__Records for this task__
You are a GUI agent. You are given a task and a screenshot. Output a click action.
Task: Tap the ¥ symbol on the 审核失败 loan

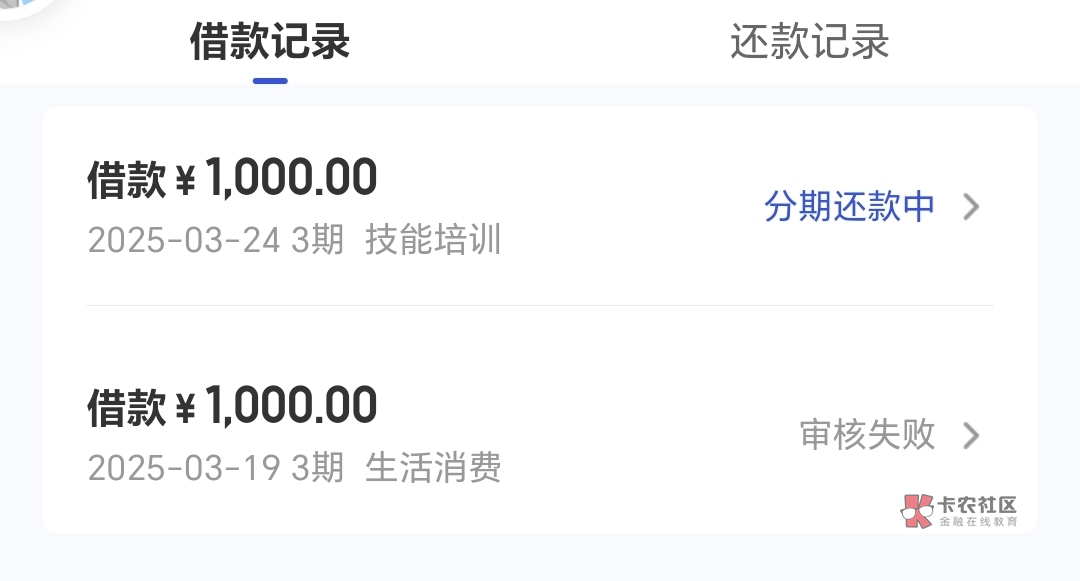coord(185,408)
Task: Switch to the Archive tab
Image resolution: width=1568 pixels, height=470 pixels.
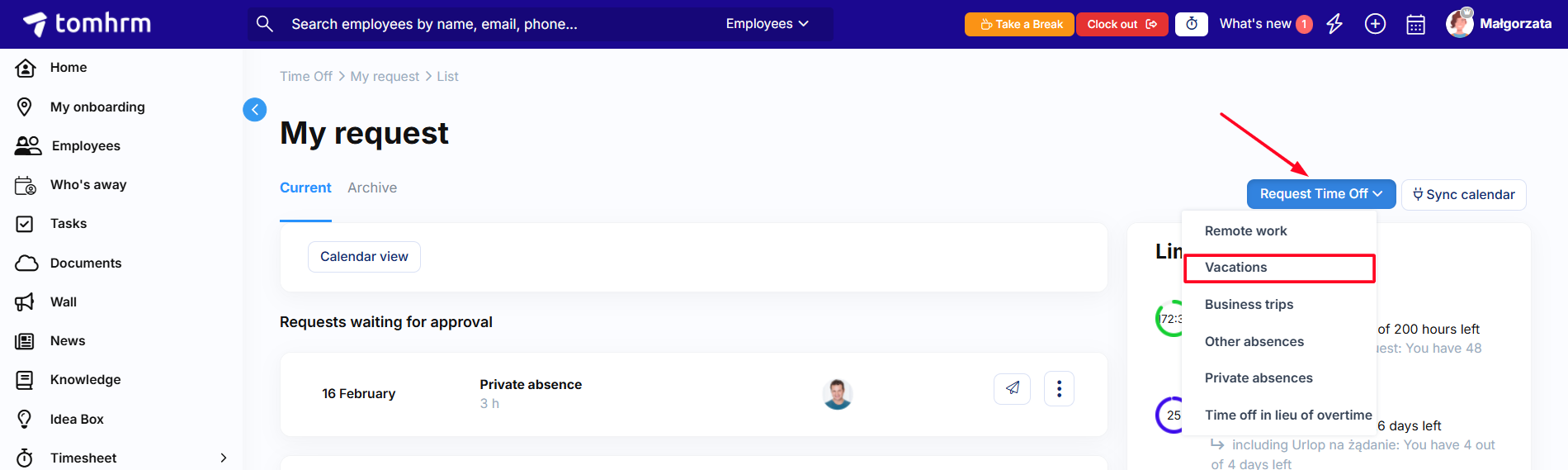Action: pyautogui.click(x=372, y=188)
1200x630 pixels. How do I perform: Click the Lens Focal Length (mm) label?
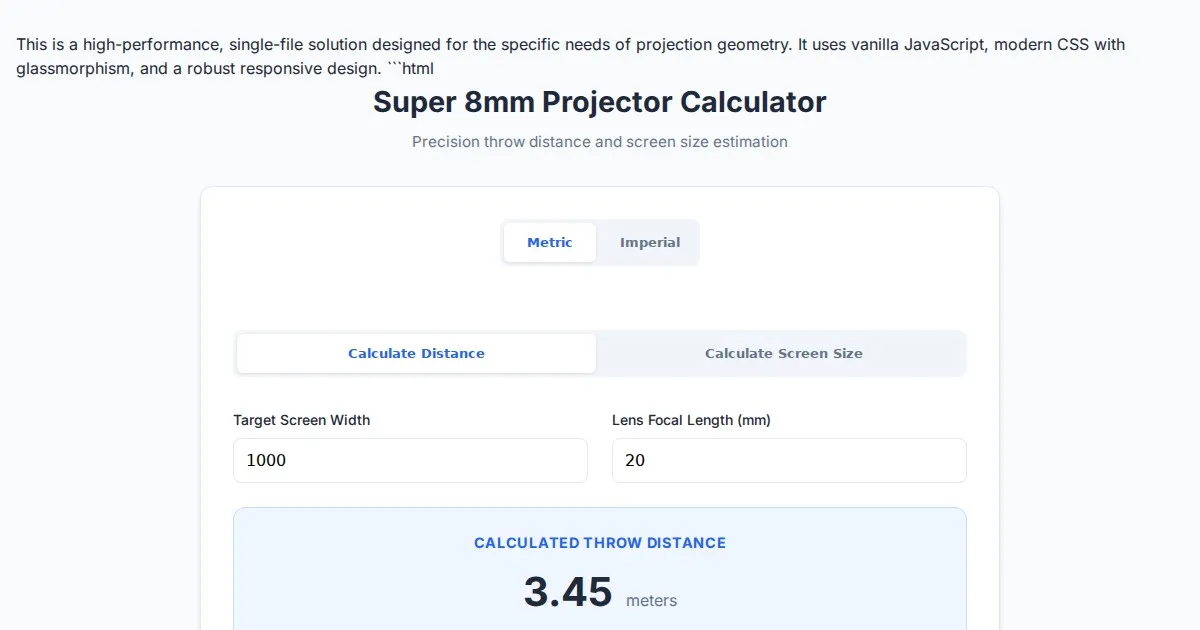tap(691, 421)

__Exercise directions__
Every entry above should be printed again exactly, except for the pictures.

__Your solution__
You are a GUI agent. You are given a task and a screenshot. Output a click action.
Task: Tap the ¥ symbol on the 审核失败 loan

coord(185,408)
Task: Switch to the Archive tab
Image resolution: width=1568 pixels, height=470 pixels.
Action: pyautogui.click(x=372, y=188)
1200x630 pixels. How do I perform: Click the Lens Focal Length (mm) label?
tap(691, 421)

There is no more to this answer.